Développer des technologies, si prometteuses soient-elles, est insuffisant, il faut encore que la société soit disposée à adopter les nouveaux outils. Or nous mesurons maintenant que la course vers toujours plus de dépendance technologique rencontre une résistance de plus en plus vive. Cette résistance se marque par exemple autour de la « 5G » dans la téléphonie ou par le scepticisme de beaucoup face à la vaccination. Prendre la mesure de cette évolution de la société est indispensable et montre que quelques soient la valeur et l’utilité des technologies à venir, une partie des problèmes auxquels nous faisons face peuvent, et peut-être doivent, se résoudre par des adaptations sociétales plutôt que technologiques.

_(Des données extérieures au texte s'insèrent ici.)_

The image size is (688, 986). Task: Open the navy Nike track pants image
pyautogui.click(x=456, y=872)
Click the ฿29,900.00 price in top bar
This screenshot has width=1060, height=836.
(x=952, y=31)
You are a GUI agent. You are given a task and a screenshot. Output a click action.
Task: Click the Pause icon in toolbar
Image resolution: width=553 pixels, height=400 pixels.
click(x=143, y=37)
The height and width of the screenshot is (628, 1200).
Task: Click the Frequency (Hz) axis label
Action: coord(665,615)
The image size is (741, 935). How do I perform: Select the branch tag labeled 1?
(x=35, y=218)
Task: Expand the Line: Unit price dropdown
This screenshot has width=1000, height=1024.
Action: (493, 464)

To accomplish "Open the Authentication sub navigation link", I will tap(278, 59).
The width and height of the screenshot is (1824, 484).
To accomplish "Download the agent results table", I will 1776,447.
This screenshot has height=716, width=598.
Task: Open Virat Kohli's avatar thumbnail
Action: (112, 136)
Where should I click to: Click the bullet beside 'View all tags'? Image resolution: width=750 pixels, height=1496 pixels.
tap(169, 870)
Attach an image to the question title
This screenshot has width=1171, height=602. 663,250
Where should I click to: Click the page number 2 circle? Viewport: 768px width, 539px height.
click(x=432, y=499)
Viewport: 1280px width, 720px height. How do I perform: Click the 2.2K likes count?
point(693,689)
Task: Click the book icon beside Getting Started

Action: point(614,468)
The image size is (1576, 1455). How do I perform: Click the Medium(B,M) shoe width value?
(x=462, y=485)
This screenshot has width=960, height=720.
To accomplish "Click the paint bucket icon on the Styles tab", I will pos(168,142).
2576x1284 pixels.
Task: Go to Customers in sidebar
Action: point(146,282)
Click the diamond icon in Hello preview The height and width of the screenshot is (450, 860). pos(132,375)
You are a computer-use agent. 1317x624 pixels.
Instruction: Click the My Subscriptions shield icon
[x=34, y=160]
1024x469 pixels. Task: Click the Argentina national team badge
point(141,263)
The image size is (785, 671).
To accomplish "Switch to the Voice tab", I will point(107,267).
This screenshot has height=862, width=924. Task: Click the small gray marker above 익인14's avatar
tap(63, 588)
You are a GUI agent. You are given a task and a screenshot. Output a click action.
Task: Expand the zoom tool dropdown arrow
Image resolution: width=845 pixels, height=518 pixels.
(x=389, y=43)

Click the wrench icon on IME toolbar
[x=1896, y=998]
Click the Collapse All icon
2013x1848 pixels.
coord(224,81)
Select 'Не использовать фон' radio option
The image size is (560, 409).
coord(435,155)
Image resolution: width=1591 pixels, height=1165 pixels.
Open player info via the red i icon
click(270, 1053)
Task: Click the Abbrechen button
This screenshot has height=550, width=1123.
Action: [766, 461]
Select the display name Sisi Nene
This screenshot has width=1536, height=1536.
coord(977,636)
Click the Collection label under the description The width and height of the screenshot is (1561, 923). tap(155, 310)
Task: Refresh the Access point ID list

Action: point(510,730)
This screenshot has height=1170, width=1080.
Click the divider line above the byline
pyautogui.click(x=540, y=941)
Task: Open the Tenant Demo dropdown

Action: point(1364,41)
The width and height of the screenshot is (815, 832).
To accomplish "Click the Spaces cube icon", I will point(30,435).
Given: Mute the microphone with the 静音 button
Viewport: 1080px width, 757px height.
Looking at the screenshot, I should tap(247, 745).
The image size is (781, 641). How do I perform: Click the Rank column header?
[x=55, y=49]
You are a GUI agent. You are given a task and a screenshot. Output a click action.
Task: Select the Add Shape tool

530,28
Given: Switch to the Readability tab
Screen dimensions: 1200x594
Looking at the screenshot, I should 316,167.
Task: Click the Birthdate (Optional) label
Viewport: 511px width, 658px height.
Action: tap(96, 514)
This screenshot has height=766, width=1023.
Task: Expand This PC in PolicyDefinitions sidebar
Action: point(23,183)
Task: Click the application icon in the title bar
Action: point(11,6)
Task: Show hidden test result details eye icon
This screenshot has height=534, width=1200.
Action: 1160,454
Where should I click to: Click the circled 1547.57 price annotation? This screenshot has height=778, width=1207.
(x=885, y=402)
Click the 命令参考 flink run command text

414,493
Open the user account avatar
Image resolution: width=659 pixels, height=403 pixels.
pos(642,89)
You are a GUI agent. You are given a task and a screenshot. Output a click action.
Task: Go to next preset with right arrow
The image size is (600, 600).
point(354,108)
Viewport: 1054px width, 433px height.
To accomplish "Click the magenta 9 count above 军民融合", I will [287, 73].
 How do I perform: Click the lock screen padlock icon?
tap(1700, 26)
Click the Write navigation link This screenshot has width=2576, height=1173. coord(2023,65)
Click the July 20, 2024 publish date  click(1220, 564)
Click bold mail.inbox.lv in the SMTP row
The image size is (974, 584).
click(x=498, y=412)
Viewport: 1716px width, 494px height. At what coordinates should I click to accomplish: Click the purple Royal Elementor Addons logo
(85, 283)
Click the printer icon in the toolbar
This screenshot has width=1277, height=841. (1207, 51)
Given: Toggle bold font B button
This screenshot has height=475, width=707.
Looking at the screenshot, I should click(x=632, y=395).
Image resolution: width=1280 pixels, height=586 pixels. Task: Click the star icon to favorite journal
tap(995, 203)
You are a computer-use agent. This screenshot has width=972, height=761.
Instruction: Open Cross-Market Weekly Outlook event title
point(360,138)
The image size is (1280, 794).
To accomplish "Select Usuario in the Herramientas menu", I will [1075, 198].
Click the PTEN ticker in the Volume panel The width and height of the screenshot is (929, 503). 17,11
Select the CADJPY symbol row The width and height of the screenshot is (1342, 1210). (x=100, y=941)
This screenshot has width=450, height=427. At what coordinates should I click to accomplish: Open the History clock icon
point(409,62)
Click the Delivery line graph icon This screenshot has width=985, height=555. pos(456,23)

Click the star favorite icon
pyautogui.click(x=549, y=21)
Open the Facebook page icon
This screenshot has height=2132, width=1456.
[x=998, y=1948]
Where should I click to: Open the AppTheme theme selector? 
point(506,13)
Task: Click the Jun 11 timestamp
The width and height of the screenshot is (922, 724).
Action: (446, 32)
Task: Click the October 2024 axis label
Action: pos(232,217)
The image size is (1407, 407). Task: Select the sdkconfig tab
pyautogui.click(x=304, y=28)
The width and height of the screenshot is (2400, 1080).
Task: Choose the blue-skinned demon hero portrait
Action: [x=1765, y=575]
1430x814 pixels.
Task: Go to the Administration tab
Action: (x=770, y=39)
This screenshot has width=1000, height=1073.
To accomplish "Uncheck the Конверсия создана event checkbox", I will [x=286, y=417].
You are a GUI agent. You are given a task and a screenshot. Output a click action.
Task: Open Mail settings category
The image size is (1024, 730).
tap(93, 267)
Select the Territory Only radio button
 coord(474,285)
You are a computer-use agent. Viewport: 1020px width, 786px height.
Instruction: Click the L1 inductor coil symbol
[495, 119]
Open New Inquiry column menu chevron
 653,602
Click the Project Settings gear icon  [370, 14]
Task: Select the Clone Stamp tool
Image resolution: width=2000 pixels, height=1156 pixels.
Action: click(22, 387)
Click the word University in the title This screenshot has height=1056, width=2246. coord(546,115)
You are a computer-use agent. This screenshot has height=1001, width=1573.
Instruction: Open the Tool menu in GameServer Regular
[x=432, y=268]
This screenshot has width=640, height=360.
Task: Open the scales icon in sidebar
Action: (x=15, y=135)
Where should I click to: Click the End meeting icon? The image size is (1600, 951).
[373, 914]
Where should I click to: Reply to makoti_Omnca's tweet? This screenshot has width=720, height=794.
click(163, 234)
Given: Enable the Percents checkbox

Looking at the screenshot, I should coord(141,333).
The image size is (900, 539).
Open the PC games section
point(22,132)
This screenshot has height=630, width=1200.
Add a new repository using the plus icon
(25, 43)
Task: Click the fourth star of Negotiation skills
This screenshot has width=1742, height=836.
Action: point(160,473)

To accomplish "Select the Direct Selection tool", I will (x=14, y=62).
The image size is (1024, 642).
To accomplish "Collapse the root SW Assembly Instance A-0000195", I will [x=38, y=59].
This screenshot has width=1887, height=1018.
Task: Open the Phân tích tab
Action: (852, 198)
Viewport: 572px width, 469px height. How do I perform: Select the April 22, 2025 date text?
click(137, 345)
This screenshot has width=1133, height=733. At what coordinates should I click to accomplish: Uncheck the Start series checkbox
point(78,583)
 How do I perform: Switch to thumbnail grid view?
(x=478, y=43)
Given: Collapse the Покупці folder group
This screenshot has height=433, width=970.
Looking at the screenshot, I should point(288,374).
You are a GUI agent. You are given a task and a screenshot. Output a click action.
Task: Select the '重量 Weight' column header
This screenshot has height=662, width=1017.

La prospective, la recherche de solutions aux problèmes de notre environnement, ou encore la compréhension de la société humaine, reposent sur une recherche solide, sur une connaissance fondamentale du monde. Cette connaissance est avant tout autre valeur le socle de notre culture. Le partage de cette connaissance, le plaisir de satisfaire une curiosité naturelle, la contemplation de la beauté du monde et le dialogue entre cette contemplation et le savoir doivent rester au centre de notre quête de savoir, avant toute velléité d’application. Une vérité que les acteurs du savoir quelques soient leurs fonctions doivent garder précieusement en tête.